Tara and Char constantly refer back to Raphael’s acting to get students to remember what had happened in the race. It is evident that when students can refer to Raphael’s race, they understand the Hare’s race better. Questions like the following are asked of the students to help them understand what the table is asking: “When the Hare woke up, how fast did he travel?” “How far did he go in 0.5 minutes?” “How does 0.5 minutes compare to a whole minute?”

To help students prepare to graph the data in their table, Tara asks the class, “What do x and y represent in our story?” Justin answers, “The y is the distance, and the x is the time.” Tara then asks, “What is the distance measured in, everyone?” The whole class shouts, “Meters!” After completing the Hare’s graph, the next step is to discuss the meanings of the change in x and the change in y with respect to the Hare’s travel. Tara asks the class questions to summarize the important points from the previous day’s activities and to lead into question 2 of The Hopping Hare.
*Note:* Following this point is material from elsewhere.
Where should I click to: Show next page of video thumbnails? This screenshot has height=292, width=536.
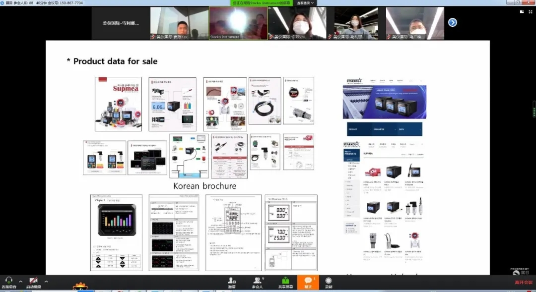pyautogui.click(x=452, y=22)
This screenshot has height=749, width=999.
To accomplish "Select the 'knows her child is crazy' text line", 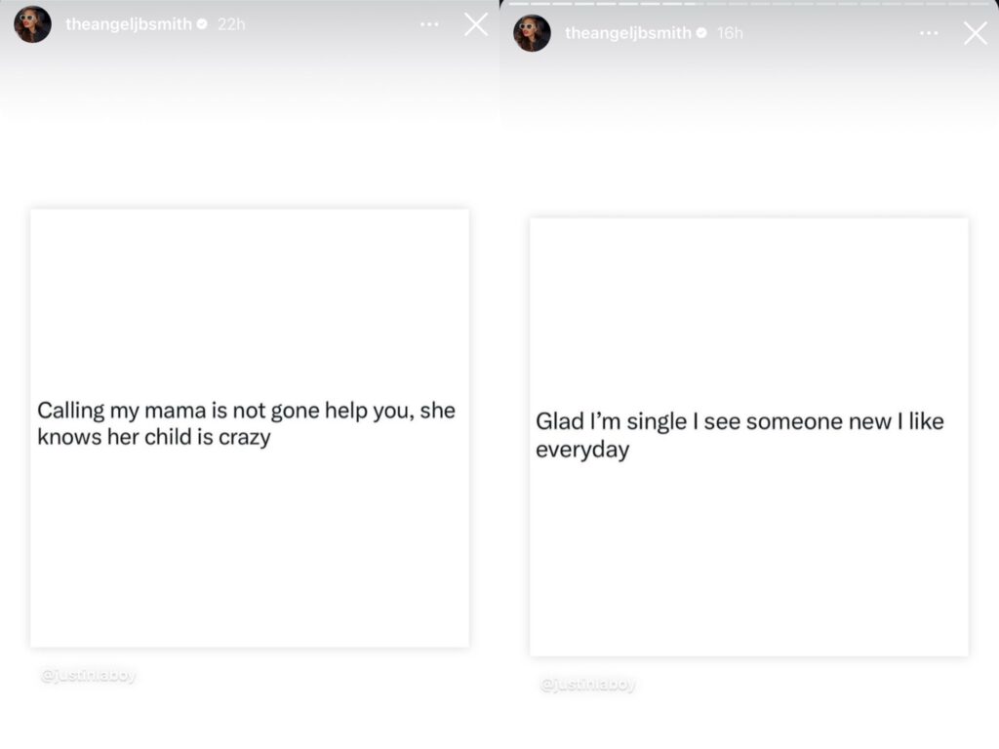I will pyautogui.click(x=154, y=438).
Tarn: Can anyone tell me what slope is?

Brandon: Change in x over change in y.

Kristen: No, you mean change in y over change in x.

Tara: How are we going to remember if slope is change in y over change in x or change in x

over change in y?

Kelly: Slope is speed like meters per minute.

Marie: And meters is distance—that’s our y.

Nick: And minutes is time—that’s x.

Tara: So slope is . . .

Brandon: Change in y over change in x.

Tara: And slope and speed are related how?

Kelly: In The Trodding Tortoise, every slope we found was the same as the speed.

The students easily determine changes in distance and time, finding corresponding slopes and speeds for the Hare’s travels. Questions 3 and 4 in Figure 11.5 are assigned as homework. In question 3, students are to find an equation relating elapsed time and distance for the Hare’s first two minutes of travel. In question 4, students are to use the equation to determine the Hare’s distance for a few different times and to determine the time it would have taken him to complete the race had he continued to travel at the same speed. For the remaining lessons, students reenact different scenarios to reinforce properties of slope, y-intercept, and their connections to the graph of y = mx + b.